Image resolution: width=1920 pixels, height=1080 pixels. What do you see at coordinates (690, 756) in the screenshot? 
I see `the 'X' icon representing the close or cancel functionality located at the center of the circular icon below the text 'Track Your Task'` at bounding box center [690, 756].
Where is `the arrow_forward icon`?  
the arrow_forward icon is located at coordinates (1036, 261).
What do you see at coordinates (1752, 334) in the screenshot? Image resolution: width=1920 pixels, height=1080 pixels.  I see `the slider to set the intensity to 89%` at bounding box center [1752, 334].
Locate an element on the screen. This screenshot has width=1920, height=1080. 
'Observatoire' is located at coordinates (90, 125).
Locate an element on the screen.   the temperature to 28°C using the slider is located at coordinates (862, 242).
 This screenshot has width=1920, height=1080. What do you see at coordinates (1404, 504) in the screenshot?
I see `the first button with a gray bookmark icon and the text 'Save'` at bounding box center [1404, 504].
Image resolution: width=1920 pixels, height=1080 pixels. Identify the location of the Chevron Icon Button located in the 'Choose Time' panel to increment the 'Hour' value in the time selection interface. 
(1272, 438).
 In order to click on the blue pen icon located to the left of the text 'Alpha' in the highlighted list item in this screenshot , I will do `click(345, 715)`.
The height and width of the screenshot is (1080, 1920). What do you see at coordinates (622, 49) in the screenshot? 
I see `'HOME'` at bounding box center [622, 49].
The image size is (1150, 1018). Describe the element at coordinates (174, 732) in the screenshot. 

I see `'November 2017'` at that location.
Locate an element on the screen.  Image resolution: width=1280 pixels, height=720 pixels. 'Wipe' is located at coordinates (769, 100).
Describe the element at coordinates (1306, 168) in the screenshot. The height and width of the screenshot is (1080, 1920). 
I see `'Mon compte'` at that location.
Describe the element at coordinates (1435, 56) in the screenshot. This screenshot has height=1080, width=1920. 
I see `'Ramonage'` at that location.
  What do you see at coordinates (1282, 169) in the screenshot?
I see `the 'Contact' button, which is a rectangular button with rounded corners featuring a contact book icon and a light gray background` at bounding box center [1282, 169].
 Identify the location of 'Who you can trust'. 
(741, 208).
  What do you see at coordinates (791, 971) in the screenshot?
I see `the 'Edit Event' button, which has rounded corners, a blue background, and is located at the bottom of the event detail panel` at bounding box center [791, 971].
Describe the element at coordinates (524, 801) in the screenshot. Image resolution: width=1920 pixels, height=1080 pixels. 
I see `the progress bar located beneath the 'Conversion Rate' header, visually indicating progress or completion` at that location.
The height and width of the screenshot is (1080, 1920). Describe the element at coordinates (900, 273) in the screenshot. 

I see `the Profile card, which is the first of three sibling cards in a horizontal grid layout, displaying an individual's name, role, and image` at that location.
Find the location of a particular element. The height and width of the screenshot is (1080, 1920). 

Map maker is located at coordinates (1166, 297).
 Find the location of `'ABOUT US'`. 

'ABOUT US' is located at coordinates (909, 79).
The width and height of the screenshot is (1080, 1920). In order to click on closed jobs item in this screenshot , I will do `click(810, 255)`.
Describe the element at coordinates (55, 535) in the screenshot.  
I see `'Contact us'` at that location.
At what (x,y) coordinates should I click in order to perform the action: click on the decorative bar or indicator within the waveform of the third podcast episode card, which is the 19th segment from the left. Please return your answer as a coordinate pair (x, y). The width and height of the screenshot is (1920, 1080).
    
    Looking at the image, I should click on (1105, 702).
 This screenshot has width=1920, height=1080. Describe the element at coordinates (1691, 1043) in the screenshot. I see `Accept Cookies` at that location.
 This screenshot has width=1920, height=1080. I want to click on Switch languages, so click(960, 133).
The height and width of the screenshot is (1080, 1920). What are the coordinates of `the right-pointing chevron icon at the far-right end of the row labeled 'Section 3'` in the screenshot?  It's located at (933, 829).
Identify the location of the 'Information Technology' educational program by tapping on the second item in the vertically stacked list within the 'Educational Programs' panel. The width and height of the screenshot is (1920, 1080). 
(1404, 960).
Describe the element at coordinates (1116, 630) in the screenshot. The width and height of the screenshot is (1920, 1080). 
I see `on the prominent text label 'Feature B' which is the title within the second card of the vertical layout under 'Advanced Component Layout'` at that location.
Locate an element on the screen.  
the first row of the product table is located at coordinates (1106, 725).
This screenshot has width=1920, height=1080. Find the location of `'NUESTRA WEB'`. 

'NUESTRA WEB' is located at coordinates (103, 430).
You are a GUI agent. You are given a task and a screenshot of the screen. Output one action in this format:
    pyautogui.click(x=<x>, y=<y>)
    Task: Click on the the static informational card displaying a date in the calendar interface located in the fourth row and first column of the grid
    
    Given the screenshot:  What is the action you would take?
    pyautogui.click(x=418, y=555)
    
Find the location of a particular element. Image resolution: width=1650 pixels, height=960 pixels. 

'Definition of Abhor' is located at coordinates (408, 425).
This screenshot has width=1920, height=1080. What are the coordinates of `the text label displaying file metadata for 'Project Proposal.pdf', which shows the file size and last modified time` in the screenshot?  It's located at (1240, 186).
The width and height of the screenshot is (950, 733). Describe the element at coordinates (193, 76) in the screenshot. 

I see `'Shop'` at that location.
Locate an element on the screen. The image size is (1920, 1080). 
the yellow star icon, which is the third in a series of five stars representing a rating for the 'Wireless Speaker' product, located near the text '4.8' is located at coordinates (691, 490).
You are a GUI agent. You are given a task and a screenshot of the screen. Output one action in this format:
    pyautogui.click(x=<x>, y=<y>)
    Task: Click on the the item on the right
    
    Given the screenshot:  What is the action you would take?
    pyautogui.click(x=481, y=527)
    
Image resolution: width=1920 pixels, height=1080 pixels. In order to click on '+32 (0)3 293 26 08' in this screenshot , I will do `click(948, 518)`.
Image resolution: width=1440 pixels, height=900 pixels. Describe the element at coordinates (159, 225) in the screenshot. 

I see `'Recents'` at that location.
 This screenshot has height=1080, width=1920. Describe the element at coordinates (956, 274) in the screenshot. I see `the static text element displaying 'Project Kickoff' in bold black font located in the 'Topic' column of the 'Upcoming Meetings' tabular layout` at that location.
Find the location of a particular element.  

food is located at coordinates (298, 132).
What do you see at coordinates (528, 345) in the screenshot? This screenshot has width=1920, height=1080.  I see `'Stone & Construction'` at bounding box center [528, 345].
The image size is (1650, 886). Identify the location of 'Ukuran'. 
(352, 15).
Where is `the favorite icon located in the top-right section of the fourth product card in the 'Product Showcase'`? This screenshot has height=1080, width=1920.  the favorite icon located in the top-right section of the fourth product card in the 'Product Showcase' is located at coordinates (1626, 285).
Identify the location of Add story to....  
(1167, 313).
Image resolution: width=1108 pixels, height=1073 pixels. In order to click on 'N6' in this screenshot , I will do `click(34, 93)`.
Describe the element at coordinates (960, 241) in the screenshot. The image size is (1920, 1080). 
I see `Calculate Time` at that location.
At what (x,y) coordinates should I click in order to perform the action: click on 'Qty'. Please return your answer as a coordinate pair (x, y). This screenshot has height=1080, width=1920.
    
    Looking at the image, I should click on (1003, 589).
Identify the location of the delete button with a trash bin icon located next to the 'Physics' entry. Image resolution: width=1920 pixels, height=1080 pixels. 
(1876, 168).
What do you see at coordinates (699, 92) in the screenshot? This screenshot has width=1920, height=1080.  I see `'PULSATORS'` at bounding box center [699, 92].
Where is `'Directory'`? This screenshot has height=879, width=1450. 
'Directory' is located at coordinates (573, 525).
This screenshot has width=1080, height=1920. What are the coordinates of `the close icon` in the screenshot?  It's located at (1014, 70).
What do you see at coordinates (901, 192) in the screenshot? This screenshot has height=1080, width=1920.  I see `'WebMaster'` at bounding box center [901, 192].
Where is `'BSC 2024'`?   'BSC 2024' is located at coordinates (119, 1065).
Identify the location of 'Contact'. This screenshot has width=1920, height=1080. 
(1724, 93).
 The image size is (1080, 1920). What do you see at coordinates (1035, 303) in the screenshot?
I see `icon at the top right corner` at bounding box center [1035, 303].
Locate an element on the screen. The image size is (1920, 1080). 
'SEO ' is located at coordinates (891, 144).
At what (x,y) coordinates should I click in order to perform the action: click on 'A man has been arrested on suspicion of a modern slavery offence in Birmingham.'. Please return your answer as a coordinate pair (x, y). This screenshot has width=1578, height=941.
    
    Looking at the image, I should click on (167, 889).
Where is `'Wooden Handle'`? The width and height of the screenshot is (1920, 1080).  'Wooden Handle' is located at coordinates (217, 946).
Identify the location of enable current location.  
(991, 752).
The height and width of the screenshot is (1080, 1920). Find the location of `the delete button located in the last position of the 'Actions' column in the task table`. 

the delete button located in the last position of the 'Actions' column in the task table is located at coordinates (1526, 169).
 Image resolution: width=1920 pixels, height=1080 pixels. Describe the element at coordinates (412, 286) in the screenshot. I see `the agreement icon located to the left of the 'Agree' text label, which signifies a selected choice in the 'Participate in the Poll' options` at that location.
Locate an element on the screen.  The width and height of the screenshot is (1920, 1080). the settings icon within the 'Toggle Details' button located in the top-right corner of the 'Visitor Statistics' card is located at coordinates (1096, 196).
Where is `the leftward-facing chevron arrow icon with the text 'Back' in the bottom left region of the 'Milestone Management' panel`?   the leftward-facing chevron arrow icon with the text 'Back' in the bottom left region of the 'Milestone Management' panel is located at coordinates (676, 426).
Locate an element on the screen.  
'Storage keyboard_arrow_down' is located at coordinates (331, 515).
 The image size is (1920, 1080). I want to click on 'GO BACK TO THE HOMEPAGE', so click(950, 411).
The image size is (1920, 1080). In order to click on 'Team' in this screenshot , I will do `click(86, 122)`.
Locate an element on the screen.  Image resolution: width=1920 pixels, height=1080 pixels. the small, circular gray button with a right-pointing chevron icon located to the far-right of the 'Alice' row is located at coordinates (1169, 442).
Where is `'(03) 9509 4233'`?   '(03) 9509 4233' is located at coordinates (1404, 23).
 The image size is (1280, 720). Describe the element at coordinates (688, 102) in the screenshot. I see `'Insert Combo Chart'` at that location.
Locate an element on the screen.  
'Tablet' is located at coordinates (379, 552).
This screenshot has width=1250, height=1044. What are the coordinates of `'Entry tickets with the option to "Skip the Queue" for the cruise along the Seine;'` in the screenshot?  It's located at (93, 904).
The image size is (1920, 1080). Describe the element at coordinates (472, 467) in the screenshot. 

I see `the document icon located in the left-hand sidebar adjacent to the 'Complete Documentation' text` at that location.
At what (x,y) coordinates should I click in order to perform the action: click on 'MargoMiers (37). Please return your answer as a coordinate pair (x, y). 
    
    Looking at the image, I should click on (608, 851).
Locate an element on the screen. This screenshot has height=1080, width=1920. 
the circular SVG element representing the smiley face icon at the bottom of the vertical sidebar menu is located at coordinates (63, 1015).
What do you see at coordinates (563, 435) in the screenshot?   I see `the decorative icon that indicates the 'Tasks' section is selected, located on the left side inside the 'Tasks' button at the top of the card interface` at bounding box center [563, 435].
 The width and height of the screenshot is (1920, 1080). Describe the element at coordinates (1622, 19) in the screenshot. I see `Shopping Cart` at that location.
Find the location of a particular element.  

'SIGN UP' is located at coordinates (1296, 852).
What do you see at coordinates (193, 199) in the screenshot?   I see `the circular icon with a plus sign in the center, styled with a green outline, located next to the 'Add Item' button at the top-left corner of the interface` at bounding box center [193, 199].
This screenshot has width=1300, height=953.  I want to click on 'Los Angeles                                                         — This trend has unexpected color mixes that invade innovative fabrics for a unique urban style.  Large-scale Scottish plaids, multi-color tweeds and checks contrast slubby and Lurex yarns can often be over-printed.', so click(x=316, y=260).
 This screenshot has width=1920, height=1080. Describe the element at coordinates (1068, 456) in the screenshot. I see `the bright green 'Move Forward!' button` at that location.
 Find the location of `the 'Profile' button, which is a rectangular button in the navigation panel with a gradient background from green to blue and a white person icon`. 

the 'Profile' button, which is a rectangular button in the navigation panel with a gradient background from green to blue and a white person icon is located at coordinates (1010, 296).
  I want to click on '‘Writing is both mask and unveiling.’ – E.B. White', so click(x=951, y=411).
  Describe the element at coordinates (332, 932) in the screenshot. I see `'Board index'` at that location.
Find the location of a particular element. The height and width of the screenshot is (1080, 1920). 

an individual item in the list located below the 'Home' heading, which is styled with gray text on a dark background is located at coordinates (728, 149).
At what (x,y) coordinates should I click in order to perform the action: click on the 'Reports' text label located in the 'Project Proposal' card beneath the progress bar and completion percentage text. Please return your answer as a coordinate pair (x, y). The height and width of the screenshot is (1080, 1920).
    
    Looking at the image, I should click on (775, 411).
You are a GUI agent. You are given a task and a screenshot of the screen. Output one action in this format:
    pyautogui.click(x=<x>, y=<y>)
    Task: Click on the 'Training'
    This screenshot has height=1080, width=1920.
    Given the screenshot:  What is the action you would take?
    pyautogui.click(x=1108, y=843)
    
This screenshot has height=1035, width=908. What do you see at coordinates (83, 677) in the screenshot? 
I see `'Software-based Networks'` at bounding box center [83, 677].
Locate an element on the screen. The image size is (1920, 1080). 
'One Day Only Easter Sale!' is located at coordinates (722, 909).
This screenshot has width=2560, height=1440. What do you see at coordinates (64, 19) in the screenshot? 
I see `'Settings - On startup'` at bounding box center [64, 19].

• **GOAL**
Could you reproduce the material from the line with "Identify the location of the 'Information" to the line with "This screenshot has width=1920, height=1080. What are", swapping "GUI agent" for "GUI assistant" and leaving everything else unchanged?

• **TASK OUTPUT**
Identify the location of the 'Information Technology' educational program by tapping on the second item in the vertically stacked list within the 'Educational Programs' panel. The width and height of the screenshot is (1920, 1080). 
(1404, 960).
Describe the element at coordinates (1116, 630) in the screenshot. The width and height of the screenshot is (1920, 1080). 
I see `on the prominent text label 'Feature B' which is the title within the second card of the vertical layout under 'Advanced Component Layout'` at that location.
Locate an element on the screen.  
the first row of the product table is located at coordinates (1106, 725).
This screenshot has width=1920, height=1080. Find the location of `'NUESTRA WEB'`. 

'NUESTRA WEB' is located at coordinates (103, 430).
You are a GUI assistant. You are given a task and a screenshot of the screen. Output one action in this format:
    pyautogui.click(x=<x>, y=<y>)
    Task: Click on the the static informational card displaying a date in the calendar interface located in the fourth row and first column of the grid
    
    Given the screenshot:  What is the action you would take?
    pyautogui.click(x=418, y=555)
    
Find the location of a particular element. Image resolution: width=1650 pixels, height=960 pixels. 

'Definition of Abhor' is located at coordinates (408, 425).
This screenshot has width=1920, height=1080. What are the coordinates of `the text label displaying file metadata for 'Project Proposal.pdf', which shows the file size and last modified time` in the screenshot?  It's located at (1240, 186).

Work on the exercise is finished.